ここに、ファトラ・シャクティモーネ(ふぁとら・しゃくてぃもーね)と神代 明日香(かみしろ・あすか)は、二人連れだってやって来た。
目的が同じだったため、自然と一緒に行動するようになったのだ。
ここミスティルテイン騎士団には、イルミンスール魔法学校の校長・エリザベートの両親がいるはずである。

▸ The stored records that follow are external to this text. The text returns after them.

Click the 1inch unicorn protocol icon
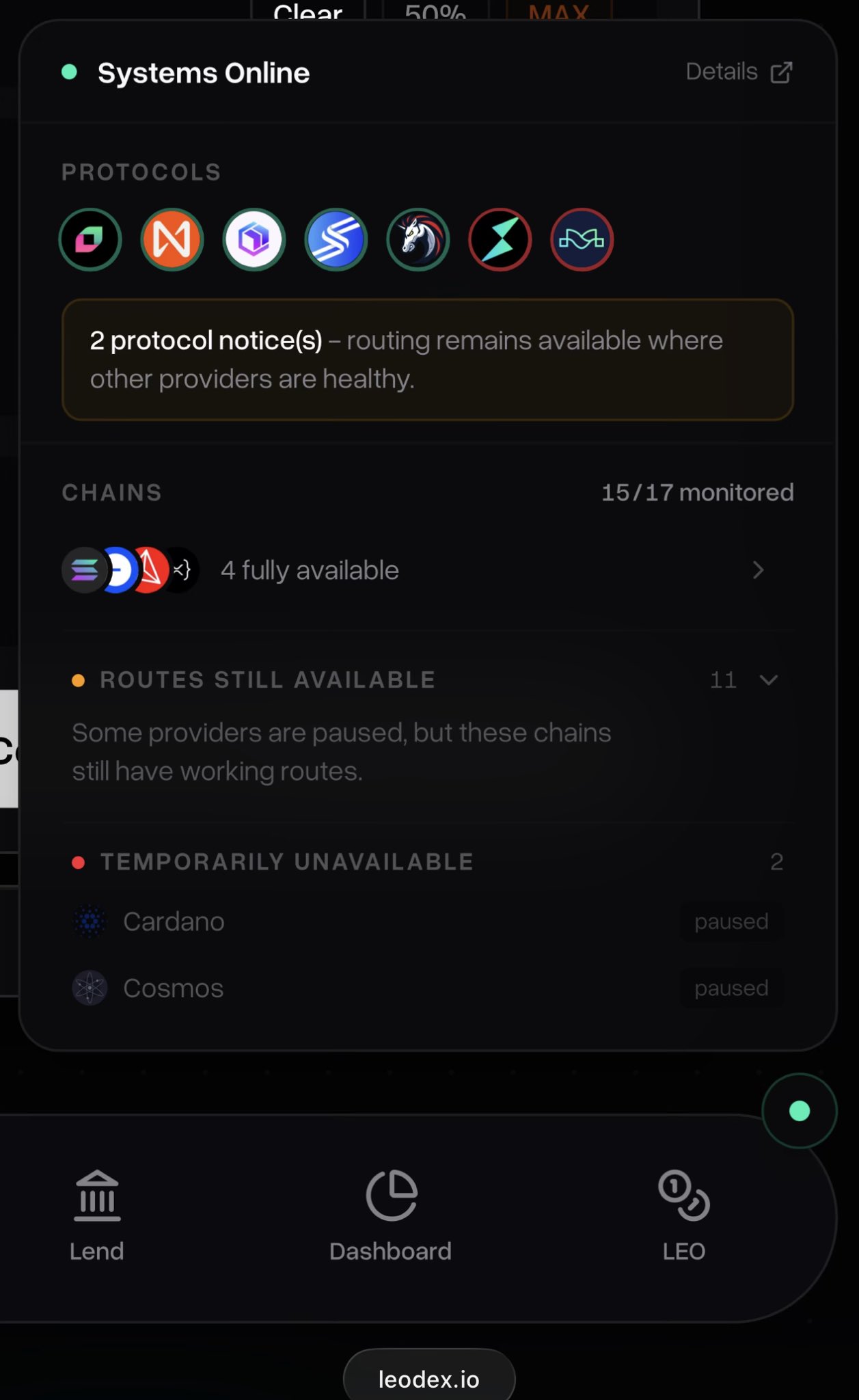This screenshot has height=1400, width=859. pyautogui.click(x=418, y=240)
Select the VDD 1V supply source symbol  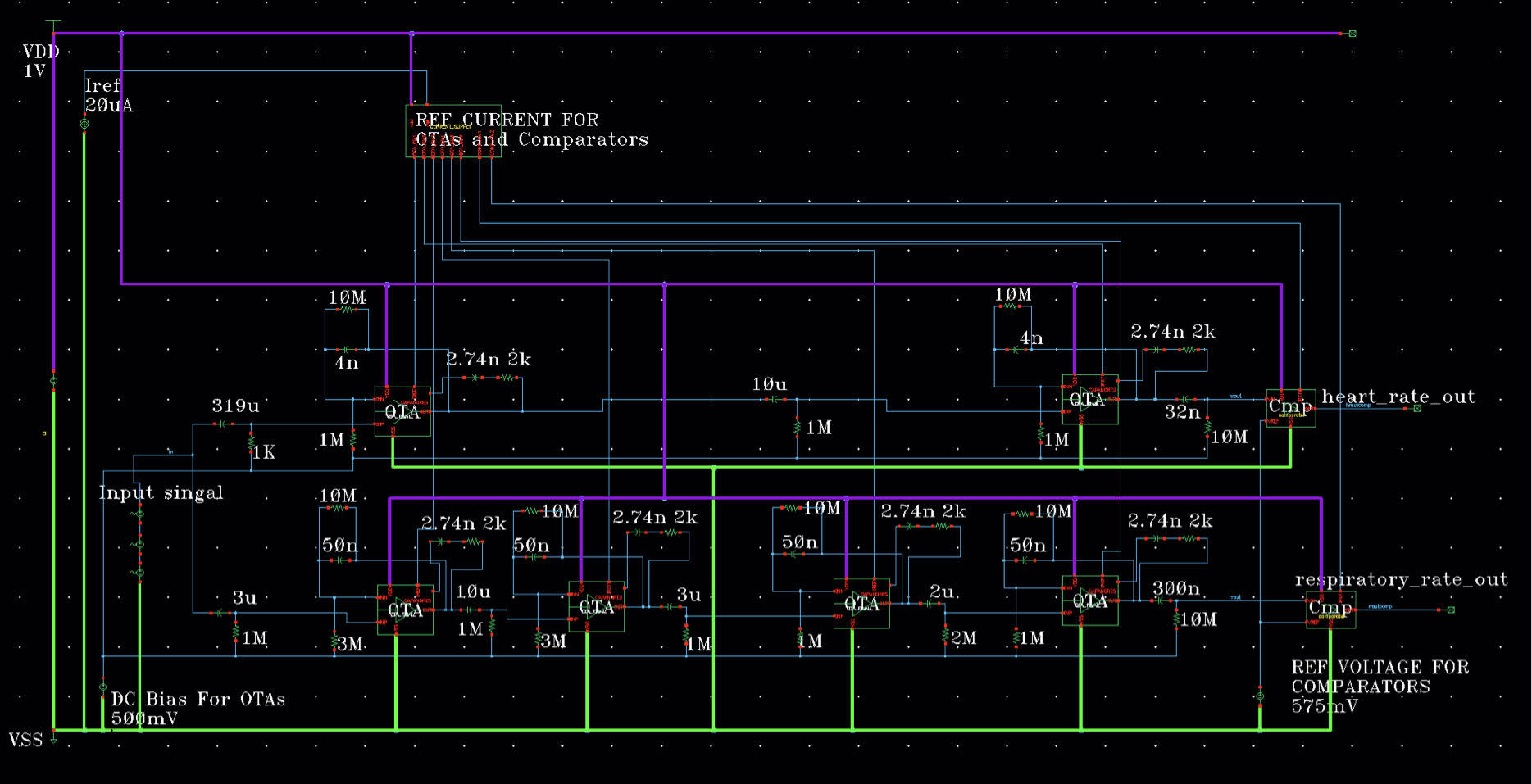[53, 381]
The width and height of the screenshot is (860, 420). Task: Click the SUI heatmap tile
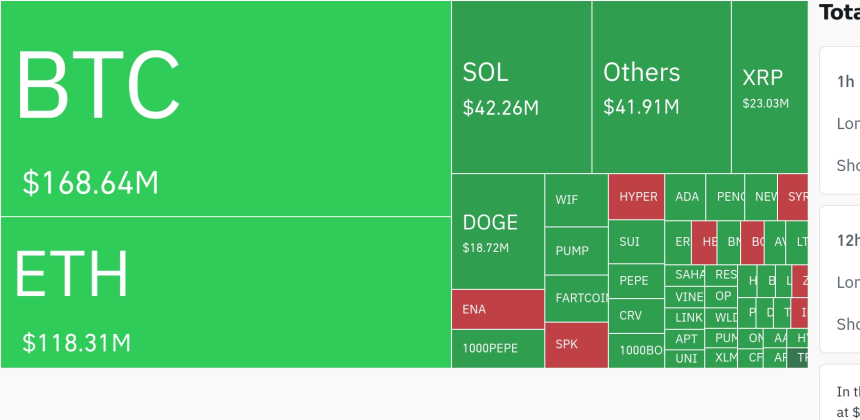pyautogui.click(x=636, y=242)
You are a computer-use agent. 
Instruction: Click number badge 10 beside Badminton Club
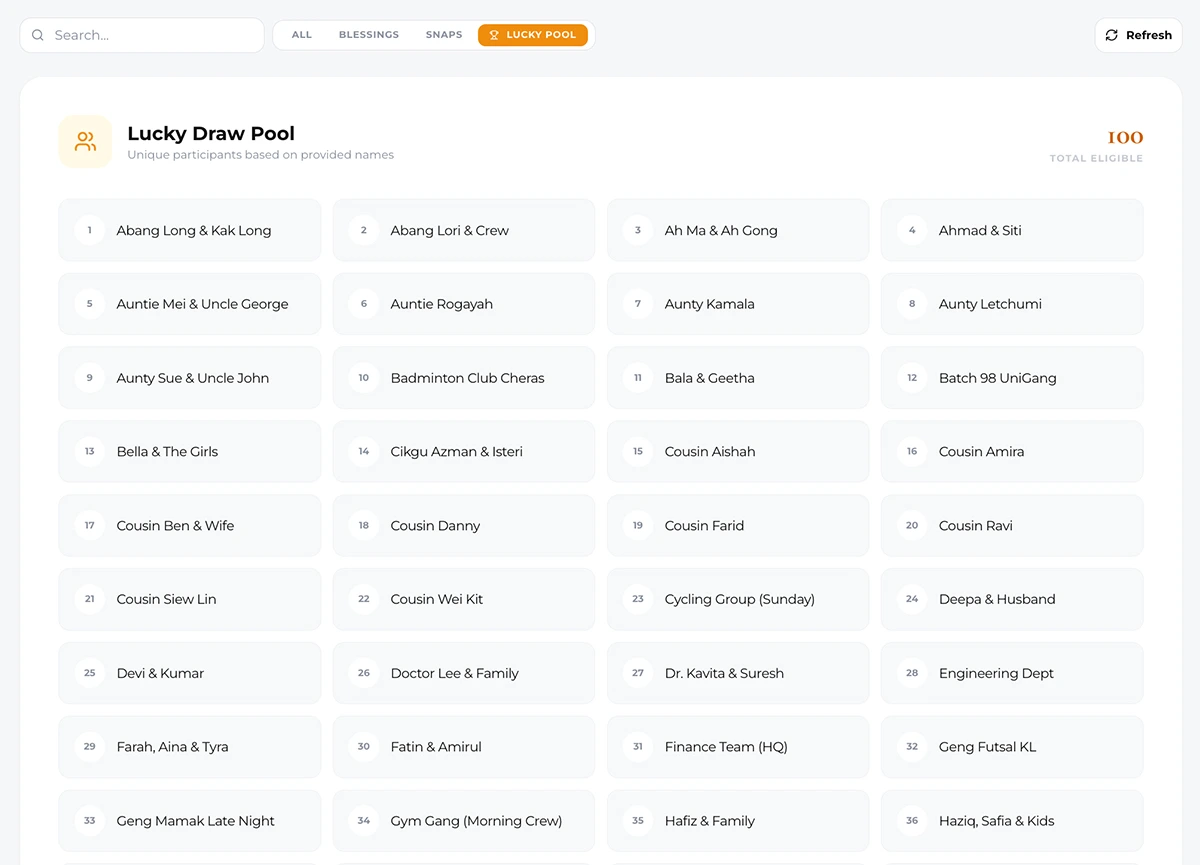pyautogui.click(x=364, y=378)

ファトラと明日香は、エリザベートの両親に会いたかったのだ。
「ここまで来たはいいですけど、ちゃんと会ってもらえるでしょうか……」
明日香が不安げに、ミスティルテイン騎士団の建物を見た。
見る者を威圧する、黒壁。
来訪者を拒んでいるようにも見える。
「ま、会えなかったら会えなかったで、派手に動いて向こうから接触するしかない状況を作るまでですわ」
会えないはずがない。そう信じているファトラだった。
何にせよ、修学旅行生としてはトラブルを起こさないほうがよいに決まっている。
ひとまず正面突破を試みることにした。
建物の門を守る守衛に、パラミタから来たということ、エリザベートと面識があるということなどを手短に伝え、証拠として明日香の東シャンバラ国民証などを見せて身分を明かした。
「しばしお待ちを」
意外なほど丁寧な対応で、守衛はどこかに電話をかけている。
その数分後、門は二人のために開いたのだった。
「んー、なんかコワイかも」
明日香が、ぽそりと感想を漏らした。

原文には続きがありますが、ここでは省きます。